* Provided material

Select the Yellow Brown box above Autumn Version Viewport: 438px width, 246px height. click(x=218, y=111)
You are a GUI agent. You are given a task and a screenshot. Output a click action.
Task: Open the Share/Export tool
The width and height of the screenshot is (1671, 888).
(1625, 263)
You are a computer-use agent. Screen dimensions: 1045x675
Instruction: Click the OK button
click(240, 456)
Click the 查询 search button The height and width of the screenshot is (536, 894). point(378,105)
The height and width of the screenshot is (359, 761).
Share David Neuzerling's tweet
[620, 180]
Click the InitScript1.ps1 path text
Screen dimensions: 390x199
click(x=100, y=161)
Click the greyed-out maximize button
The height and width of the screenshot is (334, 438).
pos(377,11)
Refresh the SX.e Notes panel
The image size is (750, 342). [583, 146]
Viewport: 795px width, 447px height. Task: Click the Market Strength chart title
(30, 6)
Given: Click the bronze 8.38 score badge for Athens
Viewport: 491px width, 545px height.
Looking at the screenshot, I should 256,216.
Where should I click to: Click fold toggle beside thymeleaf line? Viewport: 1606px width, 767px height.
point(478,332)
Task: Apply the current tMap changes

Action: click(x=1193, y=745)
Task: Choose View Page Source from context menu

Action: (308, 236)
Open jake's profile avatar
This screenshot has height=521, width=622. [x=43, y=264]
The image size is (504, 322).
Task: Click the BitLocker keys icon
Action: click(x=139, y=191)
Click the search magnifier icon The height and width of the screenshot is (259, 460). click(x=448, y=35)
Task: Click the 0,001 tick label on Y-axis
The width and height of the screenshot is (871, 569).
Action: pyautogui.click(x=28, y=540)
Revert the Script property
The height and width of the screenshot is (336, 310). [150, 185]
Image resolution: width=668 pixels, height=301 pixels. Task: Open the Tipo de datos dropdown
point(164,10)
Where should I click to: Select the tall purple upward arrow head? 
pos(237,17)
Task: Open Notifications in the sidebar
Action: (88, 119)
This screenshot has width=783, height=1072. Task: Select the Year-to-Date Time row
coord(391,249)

* Your goal
Could you return every one of the rows above verbatim, line for line, without changing anything?

* Written response
Select the Yellow Brown box above Autumn Version Viewport: 438px width, 246px height. click(x=218, y=111)
You are a GUI agent. You are given a task and a screenshot. Output a click action.
Task: Open the Share/Export tool
The width and height of the screenshot is (1671, 888).
(1625, 263)
You are a computer-use agent. Screen dimensions: 1045x675
Instruction: Click the OK button
click(240, 456)
Click the 查询 search button The height and width of the screenshot is (536, 894). point(378,105)
The height and width of the screenshot is (359, 761).
Share David Neuzerling's tweet
[620, 180]
Click the InitScript1.ps1 path text
Screen dimensions: 390x199
click(x=100, y=161)
Click the greyed-out maximize button
The height and width of the screenshot is (334, 438).
pos(377,11)
Refresh the SX.e Notes panel
The image size is (750, 342). [583, 146]
Viewport: 795px width, 447px height. Task: Click the Market Strength chart title
(30, 6)
Given: Click the bronze 8.38 score badge for Athens
Viewport: 491px width, 545px height.
Looking at the screenshot, I should 256,216.
Where should I click to: Click fold toggle beside thymeleaf line? Viewport: 1606px width, 767px height.
point(478,332)
Task: Apply the current tMap changes

Action: click(x=1193, y=745)
Task: Choose View Page Source from context menu

Action: (308, 236)
Open jake's profile avatar
This screenshot has height=521, width=622. [x=43, y=264]
The image size is (504, 322).
Task: Click the BitLocker keys icon
Action: click(x=139, y=191)
Click the search magnifier icon The height and width of the screenshot is (259, 460). click(x=448, y=35)
Task: Click the 0,001 tick label on Y-axis
The width and height of the screenshot is (871, 569).
Action: pyautogui.click(x=28, y=540)
Revert the Script property
The height and width of the screenshot is (336, 310). [150, 185]
Image resolution: width=668 pixels, height=301 pixels. Task: Open the Tipo de datos dropdown
point(164,10)
Where should I click to: Select the tall purple upward arrow head? 
pos(237,17)
Task: Open Notifications in the sidebar
Action: (88, 119)
This screenshot has width=783, height=1072. Task: Select the Year-to-Date Time row
coord(391,249)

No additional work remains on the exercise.